## 作業の指示
電力会社の発電電力量についての記事を、一字も変えずに最初から最後まで書き出してください。

## 本文
▶
今年の冬も伸びない電力会社の発電電力量、1月は水力が増えて火力が減る電力供給サービス

2015年1月の電力会社10社による発受電電力量は前年比で1.9%の減少になった。2012年から4年連続で1月の減少が続いている。全体の7割以上を占める火力が4.8%減る一方で、水力が20.8%と大幅に増えた。水力以外の再生可能エネルギーは3.7%の増加だった。

» 2015年02月16日 13時00分 公開
[石田雅也,スマートジャパン]

 電力会社10社の実績データをまとめた電気事業連合会によると、1月は気温が前年と比べて高めに推移したために、暖房需要が減少して発受電電力量を押し下げた。とはいえ電力の需要は気温にかかわらず減少傾向が続いている。

 1月の発受電電力量は10社の合計で837億kWhだった(図1)。前年1月と比べて1.9%の減少である。12月は835億kWhで、今年の冬に入ってからは横ばいの状態だ。おそらく2月も同程度に収まるだろう。

図1 電力会社10社による2015年1月の発受電電力量(▲はマイナス)。出典:電気事業連合会

 電源別の内訳を見ると、火力が前年から4.8%も減っている。需要の減少に伴って、燃料費がかかる火力の発電電力量を抑制したことによる。燃料の消費量では石炭が45%、LNG(液化天然ガス)が40%で、石油は15%にとどまっている。燃料費の高い石油の比率は今後も減り続けることが確実だ。
◀
## データ部分
▶
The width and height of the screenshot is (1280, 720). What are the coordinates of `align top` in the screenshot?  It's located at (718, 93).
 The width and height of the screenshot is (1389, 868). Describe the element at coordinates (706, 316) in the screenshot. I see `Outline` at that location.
◀
## 作業の答え
今年の冬も伸びない電力会社の発電電力量、1月は水力が増えて火力が減る電力供給サービス

2015年1月の電力会社10社による発受電電力量は前年比で1.9%の減少になった。2012年から4年連続で1月の減少が続いている。全体の7割以上を占める火力が4.8%減る一方で、水力が20.8%と大幅に増えた。水力以外の再生可能エネルギーは3.7%の増加だった。

» 2015年02月16日 13時00分 公開
[石田雅也,スマートジャパン]

 電力会社10社の実績データをまとめた電気事業連合会によると、1月は気温が前年と比べて高めに推移したために、暖房需要が減少して発受電電力量を押し下げた。とはいえ電力の需要は気温にかかわらず減少傾向が続いている。

 1月の発受電電力量は10社の合計で837億kWhだった(図1)。前年1月と比べて1.9%の減少である。12月は835億kWhで、今年の冬に入ってからは横ばいの状態だ。おそらく2月も同程度に収まるだろう。

図1 電力会社10社による2015年1月の発受電電力量(▲はマイナス)。出典:電気事業連合会

 電源別の内訳を見ると、火力が前年から4.8%も減っている。需要の減少に伴って、燃料費がかかる火力の発電電力量を抑制したことによる。燃料の消費量では石炭が45%、LNG(液化天然ガス)が40%で、石油は15%にとどまっている。燃料費の高い石油の比率は今後も減り続けることが確実だ。